My master’s thesis was on using GPUs to accelerate computational fluid dynamics calculations - what I found was that by minimizing data transfers, I was able to improve the solution time of my algorithm from 10-20 minutes depending on the case to 40-80 seconds.

The GeForce graphics cards have only a single memory controller. This means that the data gets sent from the RAM to the GPU, the memory controller on the GPU processes and stores the memory, then the GPU processors kick in and do the work and store the results, then the memory controller sends the data back to the RAM, and the process repeats. The new Tesla architecture I believe has two memory controllers (so you can transfer and compute simultaneously), but you’re algorithm is really trying to use current graphics hardware in ways it’s not designed to.

You could probably double the performance of your code by ‘blocking up’ your memory … maybe group together sets of samples (say 16 at a time). I don’t know how it’ll affect the ‘real-time-ness’ of your code, but you could try it out.

If you wanted the best performance, you’ll need to upgrade your hardware (Xeon, i5/i7 chips have very good bandwidth on the PCI-e lanes compared to the Core2Duo chips).

I found that GPU Impulse Reverb does use OpenCL for real-time processing; however, this area is not my speciality, and therefore I cannot answer why dedicated DSPs are good for your problem (other than that their code is probably optimized to death and they have multiple memory controllers (one per channel, perhaps) ). My feeling is that real-time audio signal processing is possible, but it just requires a bit more tweaking of your algorithm.

In summary - current GPU hardware is limited by the memory controller. NVIDIA and AMD both know this limitation on their hardware, and are likely working to resolve it (though NVIDIA will save it for their Tesla products for a while for one reason: money).

Now, if you have a multi-core CPU, with OpenCL, you can easily use that to improve performance and eliminate the bottlenecks. As I’ve told my co-workers several times: GPU is not the ready solution to every single computing problem in the world. It has its pros and cons, just like everything else.

Hoping for some more feedback :)

For me, there is no possibility to reduce the transfer any further. I send and receive a whole block of audio data at once, always the size that I need to process so the listener gets his result back immediately. So for a block size of 128 samples, which gives 3ms of latency until you hear something, I send 2048 bytes (2 channels of audio data with a size of 128 floats each).

Performance-wise, a convolution algorithm fits very good on a GPU, but the latency is still there if I do nothing on the GPU. This is why I’m writing here, because I only measured data transfers without any processing involved for testing, so my GPU idles.
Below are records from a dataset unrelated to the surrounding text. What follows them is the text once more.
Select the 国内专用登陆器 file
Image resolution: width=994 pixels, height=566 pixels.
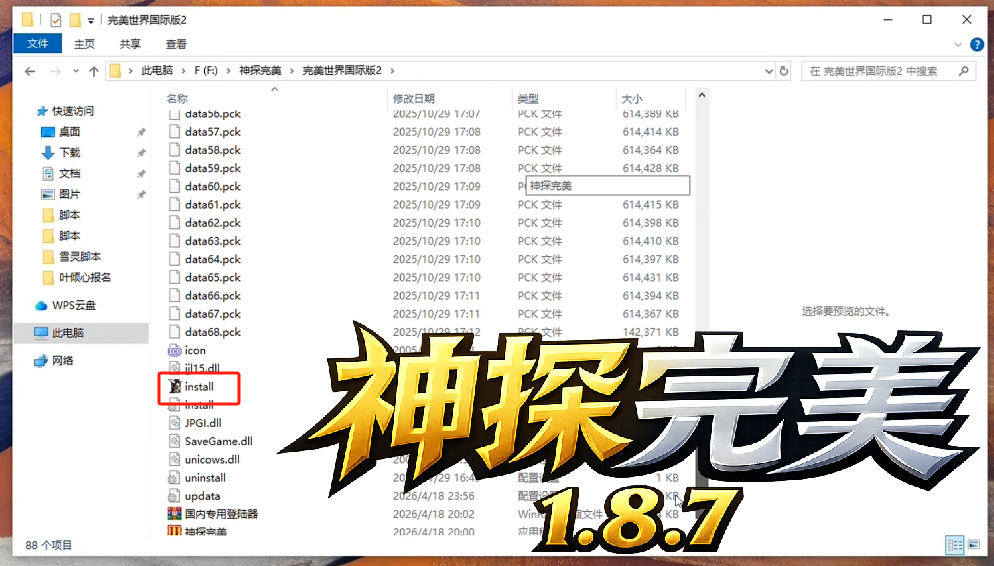220,514
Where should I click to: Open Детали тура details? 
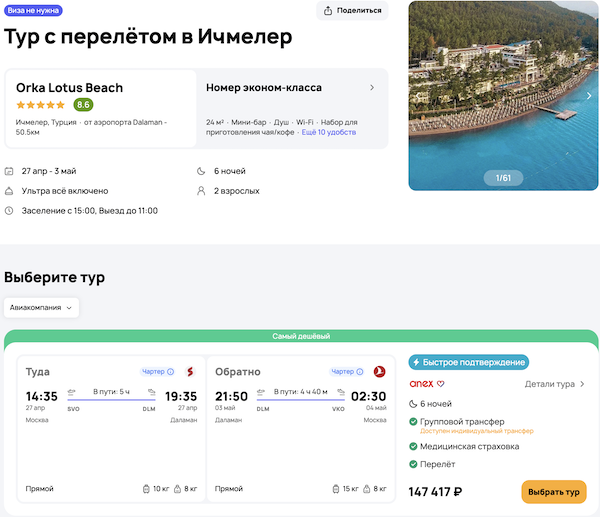click(x=555, y=383)
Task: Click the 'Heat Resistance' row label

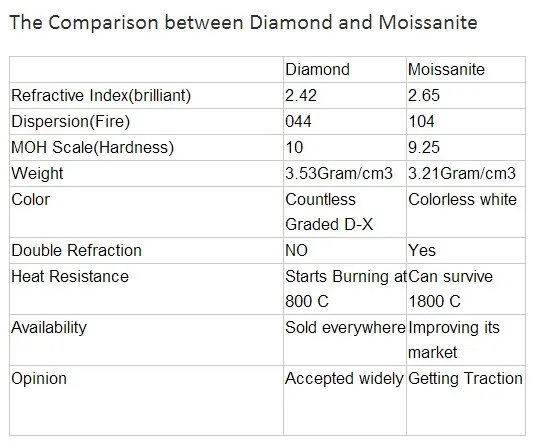Action: click(x=70, y=276)
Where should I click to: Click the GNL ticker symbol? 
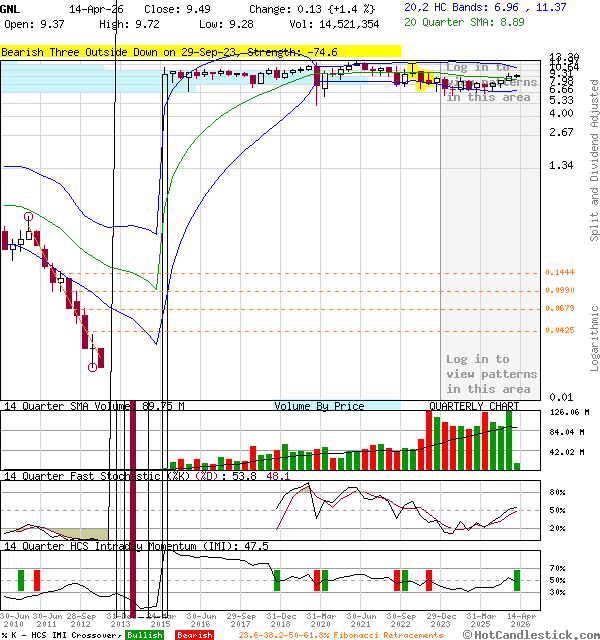tap(8, 7)
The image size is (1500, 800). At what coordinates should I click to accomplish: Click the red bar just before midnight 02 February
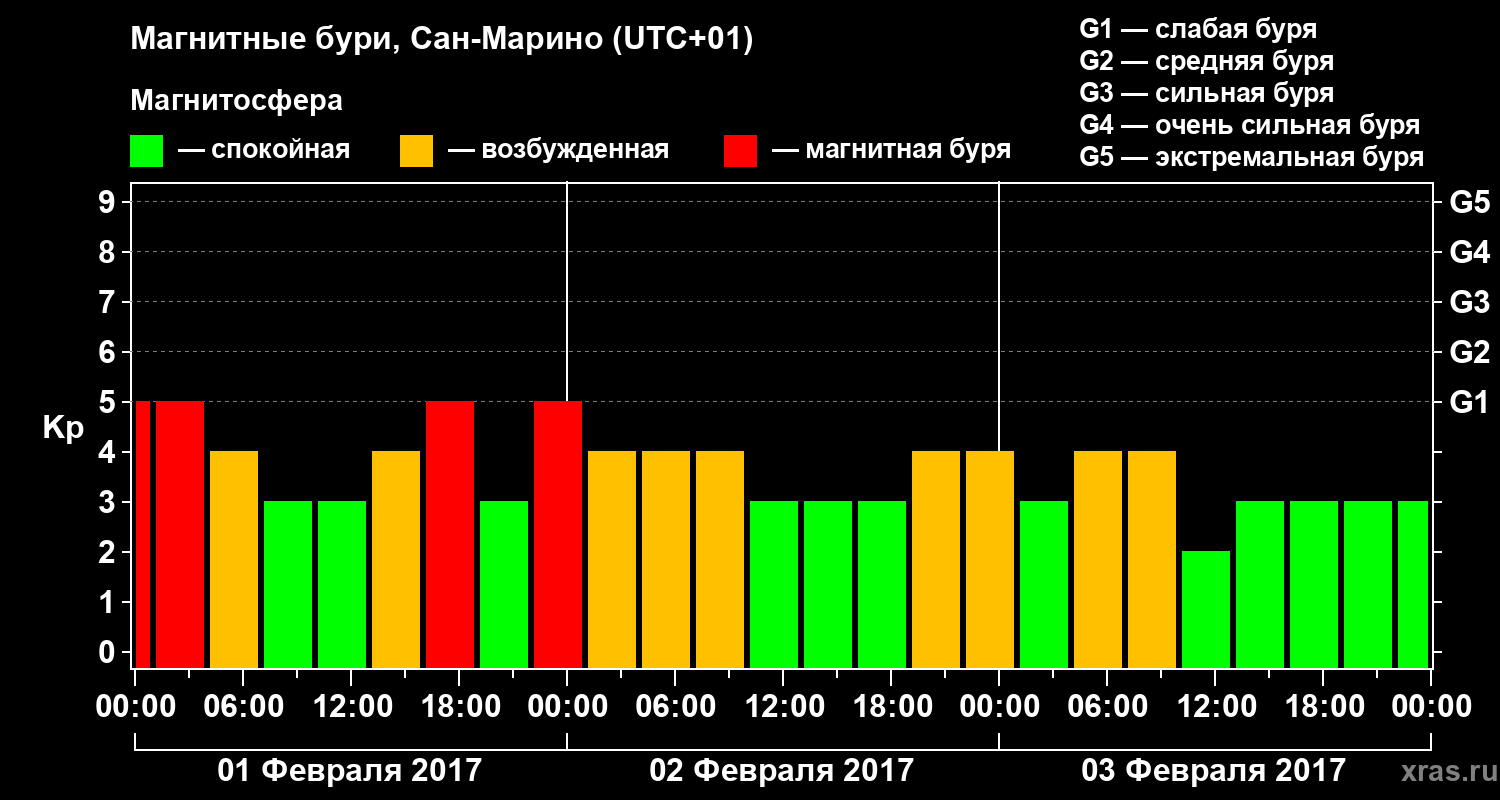(x=558, y=534)
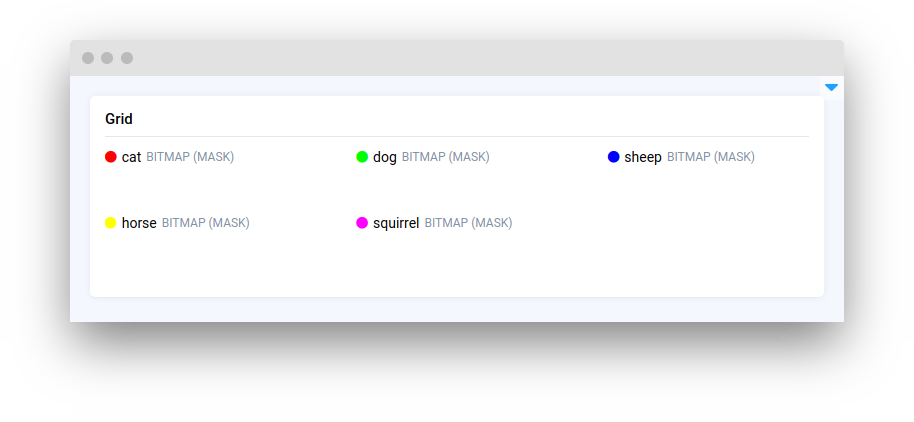Select the sheep class name
Image resolution: width=914 pixels, height=422 pixels.
(x=643, y=157)
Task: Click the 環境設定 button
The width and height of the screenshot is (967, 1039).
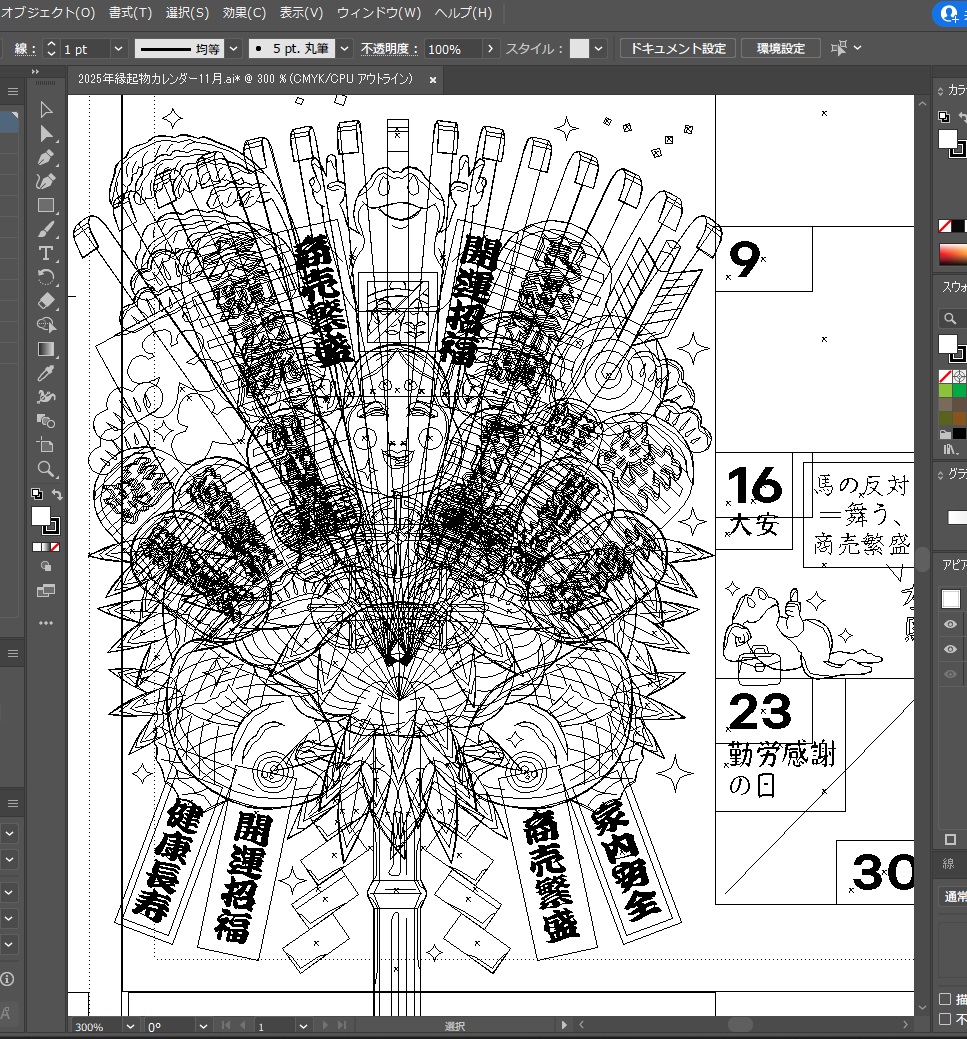Action: (780, 49)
If I compute something, there is nearly no difference in latency.

It sounds like your problem is just hardware, then. You’re running up against the difficulty of using a single memory controller sending and receiving data.

You could try using pinned memory (I have not used it but I hear it can be used to improve speeds), as discussed in the last post here: MAGMA forum

This was also discussed previously http://forums.nvidia.com/index.php?showtopic=167659

There’s a small paper about this here: http://www.idi.ntnu.no/~elster/master-studs/runejoho/ms-proj-gpgpu-latency-bandwidth.pdf

This is also a good PDF discussing more general applications of GPUs outside of graphics: http://www.cs.utah.edu/~wbsun/kgpu.pdf

I wish we had something more fun to talk about, but we’re talking hardware issues, not software issues, and aside from using pinned memory, there’s not much we can do that is easy and clean :)